Category Archives: Covid-19

Covid-19 and Hunger: A Double Crisis of Inequality

The coronavirus pandemic is causing a hunger crisis, and at the same time revealing vast wealth inequality

By Randy Rosenthal

Buddhist monks distributing food parcels at a temple in Sri Lanka

Since the start of the coronavirus pandemic, there has been a recurring headline that hardly anyone is talking about. It has never been the main story, up at the top and in large font. But it’s been there on page two or three, first in April, and then again in June, and more recently in September. I’m referring to the impact of COVID-19 on hunger, both in the U.S. and globally.

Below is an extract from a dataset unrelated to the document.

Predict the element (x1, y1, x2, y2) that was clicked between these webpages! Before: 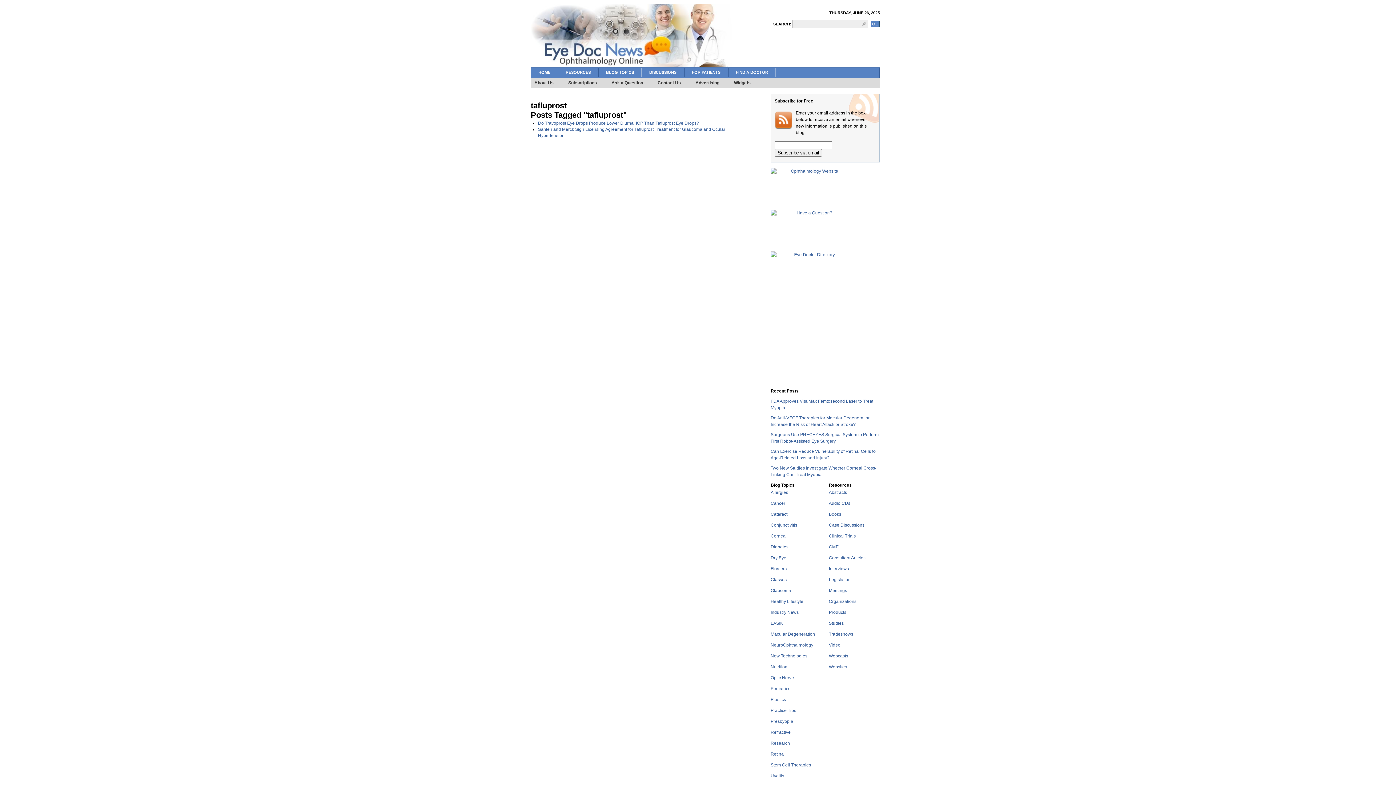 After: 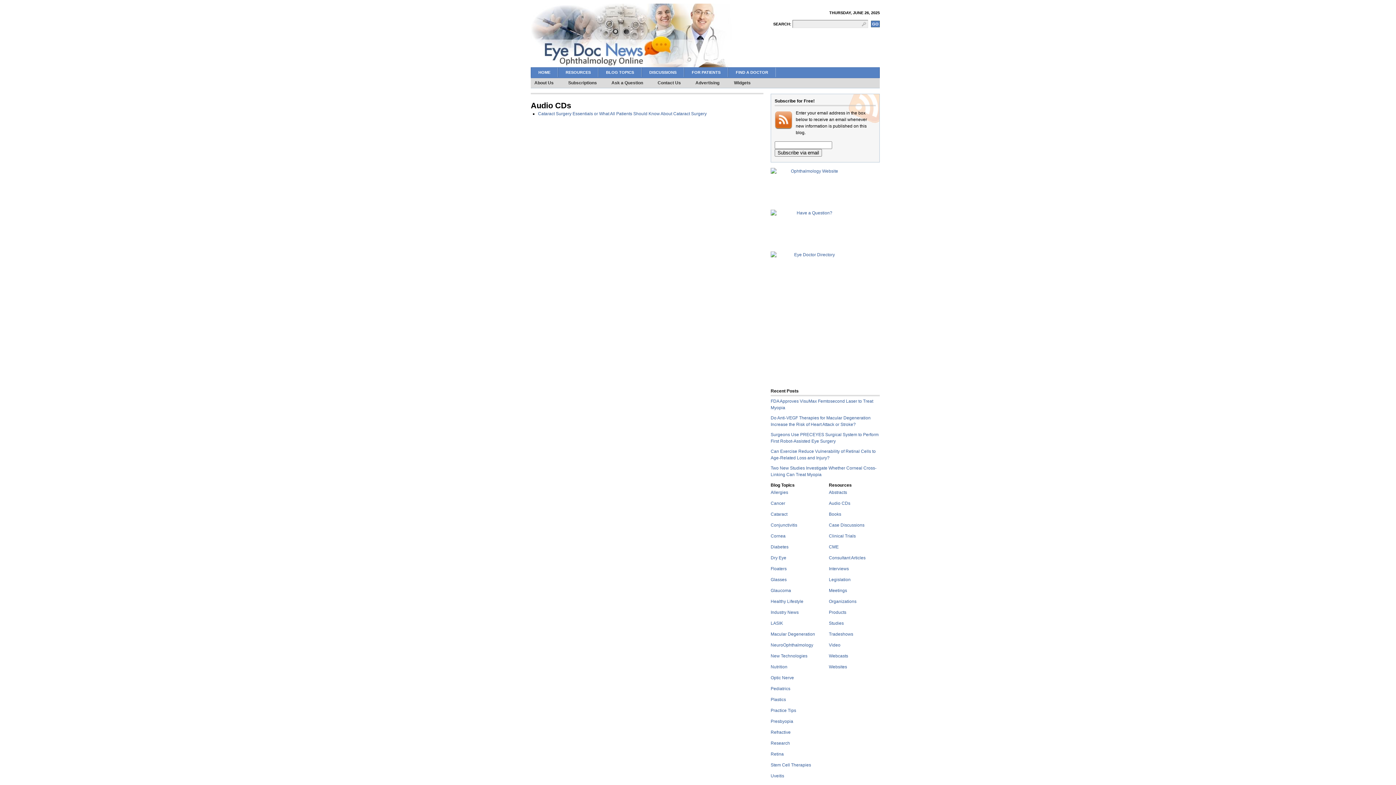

Before the pandemic began, there were about 135 million people in the world who faced crisis levels of hunger. According to a report by the UN World Food Programme’s executive director, David Beasley, that number will double over the next year, to some 270 million who will be “marching towards the brink of starvation.” In a briefing to the UN Security Council on September 15, Beasley stated that the World Food Programme (WFP) needed about $5 billion in order to prevent 30 million people from dying of starvation. Not over the next few years, but by the end of this year. Now.

Back in April, Beasley warned the Security Council that the world was on the verge of a hunger pandemic. People in India, Colombia, and Kenya were more concerned that they would die from hunger than from the coronavirus. Donors and countries heeded the call and passed a $17 trillion fiscal stimulus package, and the UN was able to help 100 million people in 88 countries. For this work, the World Food Programme was recently awarded the 2020 Nobel Peace Prize.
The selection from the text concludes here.